Task requirements:
Please answer from the Premier League weekend recap below: how many goals were scored in the eight matches played on Saturday?

Excerpted text:
▬▬▬▬▬▬
Think we have some Premier League topics this week? Maybe?

Before we dive in ankle deep, let's take a second and pour a dram of St. Ides or Private Stock or Tilt or Dragon Joose or Steel Reserve or whatever your favorite malt liquor might be on the pavement. That, without question, is probably going to be the most memorable -- or at least remarkable -- Premier League weekend we're ever going to see.

And be thankful, too. This great weekend of action didn't include butchered National Anthems, borderline-insulting level jingoism, five-minute commercial breaks or an alleged sexual assualting quarterback. Or, most importantly, the auditory insult that is the Black Eyed Peas forcing me to delete every Guns 'N Roses mp3 on my hard drive.

The Premier League weekend could probably be summed up by that the eight matches contested on Saturday saw 41 goals scored. For the weekend as a whole, only three teams failed to score -- West Ham, West Brom and, yes, the Fernando Torres-infused Chelsea.

Let's see, what else?

Oh, Manchester United lost for the first time in EPL action in 10 months at (then) last-place Wolverhampton. Arsenal blew a 4-0 halftime lead and actually gained ground in the table. Kenny Dalglish is on course to become the most earnest man on the planet, while Torres sleeps on a big bed of tears ... albeit with a mattress stuffed with money.

And on top of that we found out, thanks to the powers that be at Fox Soccer Channel, who Hines Ward and Mason Crosby thought would win the Chelsea/Liverpool encounter. A possible first ballot entry into the Corporate Synergy Hall of Fame.
▬▬▬▬▬▬
Recorded data:
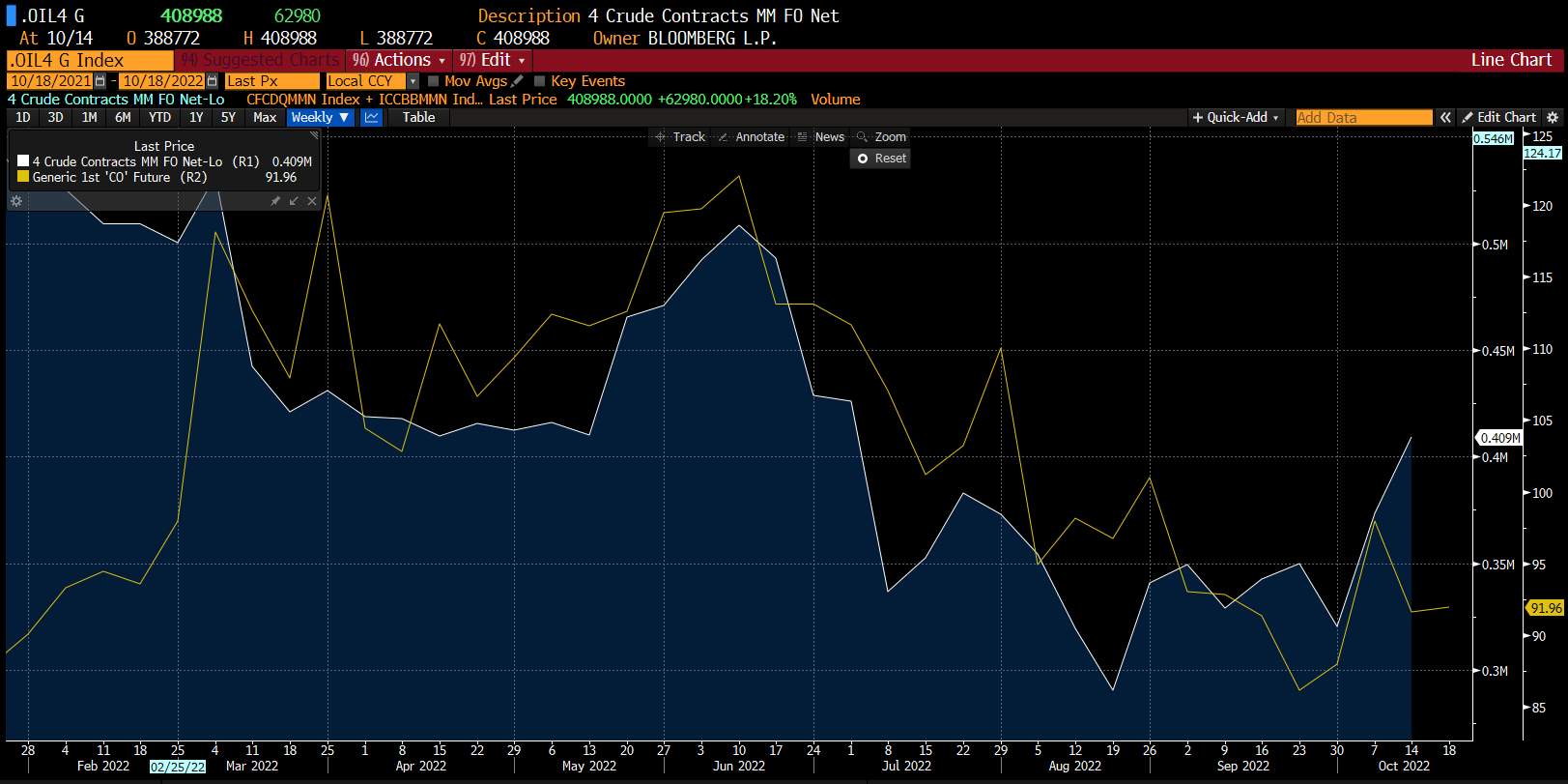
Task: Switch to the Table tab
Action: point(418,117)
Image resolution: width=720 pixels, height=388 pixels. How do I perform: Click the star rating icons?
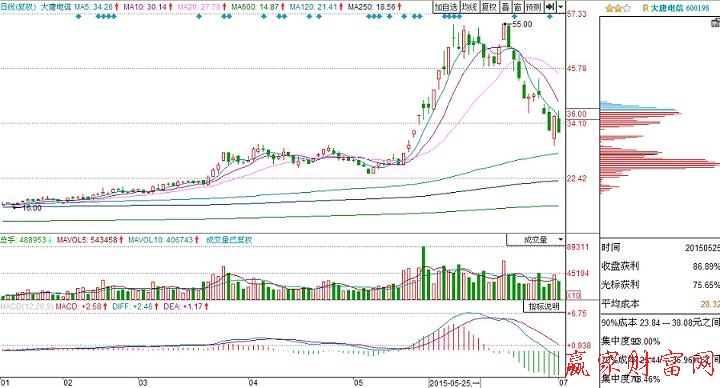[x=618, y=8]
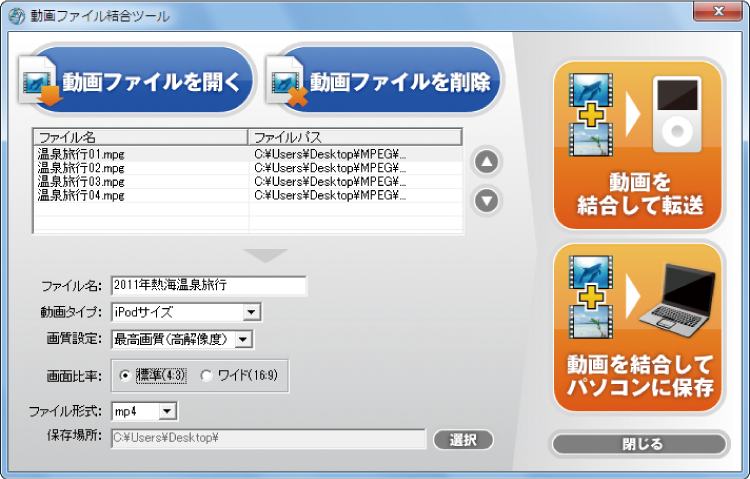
▬▬▬▬▬▬
Response to the task:
41 goals.